[Opening THE DATA section]

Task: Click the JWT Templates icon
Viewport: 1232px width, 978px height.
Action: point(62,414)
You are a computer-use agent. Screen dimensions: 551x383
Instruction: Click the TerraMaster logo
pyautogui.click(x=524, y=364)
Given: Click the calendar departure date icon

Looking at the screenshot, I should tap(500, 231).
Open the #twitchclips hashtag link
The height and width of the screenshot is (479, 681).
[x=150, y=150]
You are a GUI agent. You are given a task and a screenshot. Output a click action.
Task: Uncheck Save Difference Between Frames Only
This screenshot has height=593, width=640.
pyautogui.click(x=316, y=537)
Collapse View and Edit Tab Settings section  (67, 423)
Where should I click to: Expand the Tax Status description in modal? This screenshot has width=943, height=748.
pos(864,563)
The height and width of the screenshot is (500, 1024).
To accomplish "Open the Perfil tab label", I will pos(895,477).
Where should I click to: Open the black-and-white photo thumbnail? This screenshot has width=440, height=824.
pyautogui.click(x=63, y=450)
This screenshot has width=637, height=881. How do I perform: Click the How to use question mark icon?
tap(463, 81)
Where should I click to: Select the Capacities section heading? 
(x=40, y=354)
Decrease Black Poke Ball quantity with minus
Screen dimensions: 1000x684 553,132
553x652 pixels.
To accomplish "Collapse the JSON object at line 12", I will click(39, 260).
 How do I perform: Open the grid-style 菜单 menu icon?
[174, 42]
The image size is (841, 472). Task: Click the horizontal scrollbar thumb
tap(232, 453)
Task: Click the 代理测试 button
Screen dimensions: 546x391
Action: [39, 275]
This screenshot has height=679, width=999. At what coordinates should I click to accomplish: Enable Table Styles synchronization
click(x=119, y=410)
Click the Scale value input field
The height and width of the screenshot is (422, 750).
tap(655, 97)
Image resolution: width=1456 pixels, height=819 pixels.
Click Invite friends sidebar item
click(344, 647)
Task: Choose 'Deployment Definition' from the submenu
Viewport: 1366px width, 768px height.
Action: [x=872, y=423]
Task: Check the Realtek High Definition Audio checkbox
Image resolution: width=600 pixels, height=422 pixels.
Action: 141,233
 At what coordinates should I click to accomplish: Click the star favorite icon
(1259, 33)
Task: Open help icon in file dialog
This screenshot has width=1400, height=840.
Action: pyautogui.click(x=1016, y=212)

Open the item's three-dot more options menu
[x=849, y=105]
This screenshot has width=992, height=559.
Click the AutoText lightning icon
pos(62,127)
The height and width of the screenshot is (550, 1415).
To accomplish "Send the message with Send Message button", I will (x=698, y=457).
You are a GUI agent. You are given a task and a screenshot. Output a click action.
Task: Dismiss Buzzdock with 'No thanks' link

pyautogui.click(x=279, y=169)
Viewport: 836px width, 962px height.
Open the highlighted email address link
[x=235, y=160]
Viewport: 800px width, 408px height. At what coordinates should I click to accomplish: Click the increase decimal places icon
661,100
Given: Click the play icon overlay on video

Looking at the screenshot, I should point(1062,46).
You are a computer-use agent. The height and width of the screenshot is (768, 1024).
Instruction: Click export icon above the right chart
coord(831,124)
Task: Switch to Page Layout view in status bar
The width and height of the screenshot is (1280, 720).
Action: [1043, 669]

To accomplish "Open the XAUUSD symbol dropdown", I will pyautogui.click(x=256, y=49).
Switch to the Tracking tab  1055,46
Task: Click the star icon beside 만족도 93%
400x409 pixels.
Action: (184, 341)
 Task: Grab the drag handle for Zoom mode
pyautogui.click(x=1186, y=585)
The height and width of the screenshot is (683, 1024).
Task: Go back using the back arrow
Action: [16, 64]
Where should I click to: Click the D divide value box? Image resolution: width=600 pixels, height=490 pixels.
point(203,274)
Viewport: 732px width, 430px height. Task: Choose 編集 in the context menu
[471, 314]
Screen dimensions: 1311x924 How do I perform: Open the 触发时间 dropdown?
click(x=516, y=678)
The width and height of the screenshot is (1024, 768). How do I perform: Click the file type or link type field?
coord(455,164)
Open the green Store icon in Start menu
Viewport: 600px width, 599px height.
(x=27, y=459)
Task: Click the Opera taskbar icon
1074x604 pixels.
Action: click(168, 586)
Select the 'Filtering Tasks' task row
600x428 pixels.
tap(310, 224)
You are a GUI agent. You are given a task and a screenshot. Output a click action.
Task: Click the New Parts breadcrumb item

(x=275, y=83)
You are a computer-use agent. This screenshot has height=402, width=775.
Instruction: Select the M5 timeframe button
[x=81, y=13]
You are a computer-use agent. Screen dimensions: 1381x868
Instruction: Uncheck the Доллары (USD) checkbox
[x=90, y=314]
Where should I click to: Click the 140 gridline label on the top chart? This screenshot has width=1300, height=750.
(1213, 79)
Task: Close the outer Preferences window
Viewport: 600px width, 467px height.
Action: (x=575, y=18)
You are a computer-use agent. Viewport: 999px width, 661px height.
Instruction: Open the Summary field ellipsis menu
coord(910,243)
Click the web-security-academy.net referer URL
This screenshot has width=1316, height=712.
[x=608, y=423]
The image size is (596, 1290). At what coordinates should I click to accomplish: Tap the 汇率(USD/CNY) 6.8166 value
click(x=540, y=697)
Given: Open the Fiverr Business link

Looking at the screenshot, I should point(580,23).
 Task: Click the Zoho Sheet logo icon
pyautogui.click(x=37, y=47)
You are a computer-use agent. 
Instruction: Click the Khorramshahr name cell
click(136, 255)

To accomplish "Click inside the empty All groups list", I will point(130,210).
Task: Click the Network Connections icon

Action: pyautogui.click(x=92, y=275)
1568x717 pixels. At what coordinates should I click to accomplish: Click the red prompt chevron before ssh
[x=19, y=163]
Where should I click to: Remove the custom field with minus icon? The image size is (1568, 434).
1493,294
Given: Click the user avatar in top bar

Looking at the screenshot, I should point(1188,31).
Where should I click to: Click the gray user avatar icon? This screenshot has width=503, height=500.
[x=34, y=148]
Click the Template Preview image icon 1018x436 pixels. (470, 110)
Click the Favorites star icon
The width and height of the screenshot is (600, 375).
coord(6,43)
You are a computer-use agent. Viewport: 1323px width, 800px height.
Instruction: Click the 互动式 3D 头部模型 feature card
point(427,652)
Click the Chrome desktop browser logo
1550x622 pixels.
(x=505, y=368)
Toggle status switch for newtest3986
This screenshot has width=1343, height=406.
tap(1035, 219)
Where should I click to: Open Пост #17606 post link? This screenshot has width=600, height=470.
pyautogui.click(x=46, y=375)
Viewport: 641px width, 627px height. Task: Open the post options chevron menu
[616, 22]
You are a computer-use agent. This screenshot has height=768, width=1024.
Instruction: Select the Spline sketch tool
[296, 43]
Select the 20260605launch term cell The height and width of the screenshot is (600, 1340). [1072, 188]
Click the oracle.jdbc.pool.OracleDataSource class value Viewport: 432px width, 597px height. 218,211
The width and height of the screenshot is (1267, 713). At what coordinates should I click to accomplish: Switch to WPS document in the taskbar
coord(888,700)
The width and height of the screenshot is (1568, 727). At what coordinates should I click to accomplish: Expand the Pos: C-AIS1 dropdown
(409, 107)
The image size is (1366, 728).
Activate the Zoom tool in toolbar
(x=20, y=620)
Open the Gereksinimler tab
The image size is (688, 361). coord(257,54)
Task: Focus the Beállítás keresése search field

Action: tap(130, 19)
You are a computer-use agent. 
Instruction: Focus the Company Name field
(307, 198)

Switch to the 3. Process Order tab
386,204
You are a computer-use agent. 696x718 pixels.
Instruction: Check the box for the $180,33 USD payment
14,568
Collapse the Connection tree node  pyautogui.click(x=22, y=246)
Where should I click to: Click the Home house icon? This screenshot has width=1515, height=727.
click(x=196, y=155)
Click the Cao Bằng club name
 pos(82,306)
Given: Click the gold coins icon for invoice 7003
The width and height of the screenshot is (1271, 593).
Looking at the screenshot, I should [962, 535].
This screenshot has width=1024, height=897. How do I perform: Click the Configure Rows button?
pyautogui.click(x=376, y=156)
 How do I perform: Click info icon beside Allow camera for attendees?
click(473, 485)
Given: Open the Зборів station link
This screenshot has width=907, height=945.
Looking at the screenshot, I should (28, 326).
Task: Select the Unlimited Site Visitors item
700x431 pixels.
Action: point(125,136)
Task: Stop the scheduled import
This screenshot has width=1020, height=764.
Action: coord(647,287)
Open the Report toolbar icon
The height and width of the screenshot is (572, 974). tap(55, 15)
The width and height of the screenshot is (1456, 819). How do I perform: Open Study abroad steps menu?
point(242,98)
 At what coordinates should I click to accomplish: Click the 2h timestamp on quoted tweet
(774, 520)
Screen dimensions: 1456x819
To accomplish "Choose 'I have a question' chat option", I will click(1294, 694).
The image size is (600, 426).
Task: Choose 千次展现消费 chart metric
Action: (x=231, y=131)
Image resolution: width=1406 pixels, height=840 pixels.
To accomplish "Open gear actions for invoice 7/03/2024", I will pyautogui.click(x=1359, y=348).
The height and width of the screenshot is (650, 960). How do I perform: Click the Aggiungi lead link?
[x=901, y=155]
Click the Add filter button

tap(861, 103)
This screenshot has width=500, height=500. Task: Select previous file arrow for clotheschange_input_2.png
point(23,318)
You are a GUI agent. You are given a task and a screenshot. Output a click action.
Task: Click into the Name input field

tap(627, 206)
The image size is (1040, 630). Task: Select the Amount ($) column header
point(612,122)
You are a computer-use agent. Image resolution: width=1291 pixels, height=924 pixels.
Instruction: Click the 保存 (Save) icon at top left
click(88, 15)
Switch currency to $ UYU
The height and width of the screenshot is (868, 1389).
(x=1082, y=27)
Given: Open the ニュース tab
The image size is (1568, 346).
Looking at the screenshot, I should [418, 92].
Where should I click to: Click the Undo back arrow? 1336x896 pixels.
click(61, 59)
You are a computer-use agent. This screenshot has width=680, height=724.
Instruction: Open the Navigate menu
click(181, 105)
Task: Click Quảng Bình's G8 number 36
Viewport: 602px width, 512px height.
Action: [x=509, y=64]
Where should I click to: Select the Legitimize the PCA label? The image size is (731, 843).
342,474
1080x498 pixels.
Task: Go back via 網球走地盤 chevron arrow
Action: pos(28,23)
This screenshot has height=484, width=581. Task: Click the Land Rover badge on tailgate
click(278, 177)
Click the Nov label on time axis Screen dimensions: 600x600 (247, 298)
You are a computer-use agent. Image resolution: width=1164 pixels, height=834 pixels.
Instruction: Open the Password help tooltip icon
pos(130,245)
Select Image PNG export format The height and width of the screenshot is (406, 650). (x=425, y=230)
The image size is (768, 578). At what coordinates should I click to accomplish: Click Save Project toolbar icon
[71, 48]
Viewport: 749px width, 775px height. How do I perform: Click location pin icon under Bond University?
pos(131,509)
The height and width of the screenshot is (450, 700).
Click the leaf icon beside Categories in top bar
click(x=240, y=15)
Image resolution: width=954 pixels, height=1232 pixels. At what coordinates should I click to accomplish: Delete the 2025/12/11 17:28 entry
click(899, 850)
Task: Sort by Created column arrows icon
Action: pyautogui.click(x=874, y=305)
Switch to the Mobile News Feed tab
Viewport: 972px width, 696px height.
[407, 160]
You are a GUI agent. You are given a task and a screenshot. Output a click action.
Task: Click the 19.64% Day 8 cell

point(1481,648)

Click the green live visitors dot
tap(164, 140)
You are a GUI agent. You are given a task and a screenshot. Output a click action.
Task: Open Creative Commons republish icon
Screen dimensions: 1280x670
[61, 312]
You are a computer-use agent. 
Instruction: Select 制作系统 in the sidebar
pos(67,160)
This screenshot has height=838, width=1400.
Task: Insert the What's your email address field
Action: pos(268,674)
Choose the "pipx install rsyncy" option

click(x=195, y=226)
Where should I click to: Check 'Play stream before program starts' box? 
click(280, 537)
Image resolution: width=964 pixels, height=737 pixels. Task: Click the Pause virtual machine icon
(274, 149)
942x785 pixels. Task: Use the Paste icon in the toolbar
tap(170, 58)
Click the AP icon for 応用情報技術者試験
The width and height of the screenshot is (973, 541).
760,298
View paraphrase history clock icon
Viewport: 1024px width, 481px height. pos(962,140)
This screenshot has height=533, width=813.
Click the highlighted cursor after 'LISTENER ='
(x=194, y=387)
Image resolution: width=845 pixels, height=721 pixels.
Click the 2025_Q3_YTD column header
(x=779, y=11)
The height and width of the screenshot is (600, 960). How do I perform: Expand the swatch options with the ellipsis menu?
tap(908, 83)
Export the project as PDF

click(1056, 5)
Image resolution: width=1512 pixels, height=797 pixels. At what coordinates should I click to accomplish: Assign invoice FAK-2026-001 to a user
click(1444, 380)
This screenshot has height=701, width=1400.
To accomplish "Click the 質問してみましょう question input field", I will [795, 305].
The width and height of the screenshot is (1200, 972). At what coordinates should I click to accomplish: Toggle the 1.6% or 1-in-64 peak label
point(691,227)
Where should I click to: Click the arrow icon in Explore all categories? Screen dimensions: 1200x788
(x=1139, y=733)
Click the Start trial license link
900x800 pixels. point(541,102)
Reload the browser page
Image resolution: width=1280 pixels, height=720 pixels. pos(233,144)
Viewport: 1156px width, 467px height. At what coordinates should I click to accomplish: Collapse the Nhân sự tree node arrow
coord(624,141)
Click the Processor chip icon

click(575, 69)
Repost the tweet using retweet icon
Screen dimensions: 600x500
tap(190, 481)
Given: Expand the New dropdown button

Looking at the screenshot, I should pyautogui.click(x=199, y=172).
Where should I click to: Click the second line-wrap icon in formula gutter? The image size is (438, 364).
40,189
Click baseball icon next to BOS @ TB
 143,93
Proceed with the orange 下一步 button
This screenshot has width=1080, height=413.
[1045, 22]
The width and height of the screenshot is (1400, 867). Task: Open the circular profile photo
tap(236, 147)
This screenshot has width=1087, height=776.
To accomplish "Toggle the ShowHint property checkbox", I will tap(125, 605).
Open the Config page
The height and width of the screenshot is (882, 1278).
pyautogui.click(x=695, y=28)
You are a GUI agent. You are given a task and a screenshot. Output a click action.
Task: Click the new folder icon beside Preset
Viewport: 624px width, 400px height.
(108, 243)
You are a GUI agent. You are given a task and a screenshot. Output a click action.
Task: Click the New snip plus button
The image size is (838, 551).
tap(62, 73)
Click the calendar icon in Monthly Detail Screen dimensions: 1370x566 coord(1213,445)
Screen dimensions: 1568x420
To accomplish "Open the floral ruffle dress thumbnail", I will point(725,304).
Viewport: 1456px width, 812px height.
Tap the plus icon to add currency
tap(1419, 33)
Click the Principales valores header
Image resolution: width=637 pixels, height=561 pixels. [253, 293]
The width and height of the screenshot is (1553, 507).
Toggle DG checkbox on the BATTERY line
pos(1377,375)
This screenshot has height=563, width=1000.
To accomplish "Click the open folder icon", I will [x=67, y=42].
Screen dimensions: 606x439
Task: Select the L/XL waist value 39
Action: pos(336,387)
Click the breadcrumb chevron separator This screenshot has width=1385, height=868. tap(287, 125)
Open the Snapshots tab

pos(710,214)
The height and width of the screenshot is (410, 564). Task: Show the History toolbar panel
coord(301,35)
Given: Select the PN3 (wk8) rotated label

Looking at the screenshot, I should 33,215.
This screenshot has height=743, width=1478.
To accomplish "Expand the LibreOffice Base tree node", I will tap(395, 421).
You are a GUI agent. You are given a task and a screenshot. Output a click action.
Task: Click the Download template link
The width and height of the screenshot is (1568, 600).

[Closing THE DATA section]

YOUR INSTRUCTIONS:
From the entries above, write out only the lines starting at the line that holds "Open the item's three-dot more options menu" and ending at the line that holds "Viewport: 836px width, 962px height.", keeping both and matching them exactly.

EXPECTED ANSWER:
Open the item's three-dot more options menu
[x=849, y=105]
This screenshot has width=992, height=559.
Click the AutoText lightning icon
pos(62,127)
The height and width of the screenshot is (550, 1415).
To accomplish "Send the message with Send Message button", I will (x=698, y=457).
You are a GUI agent. You are given a task and a screenshot. Output a click action.
Task: Dismiss Buzzdock with 'No thanks' link

pyautogui.click(x=279, y=169)
Viewport: 836px width, 962px height.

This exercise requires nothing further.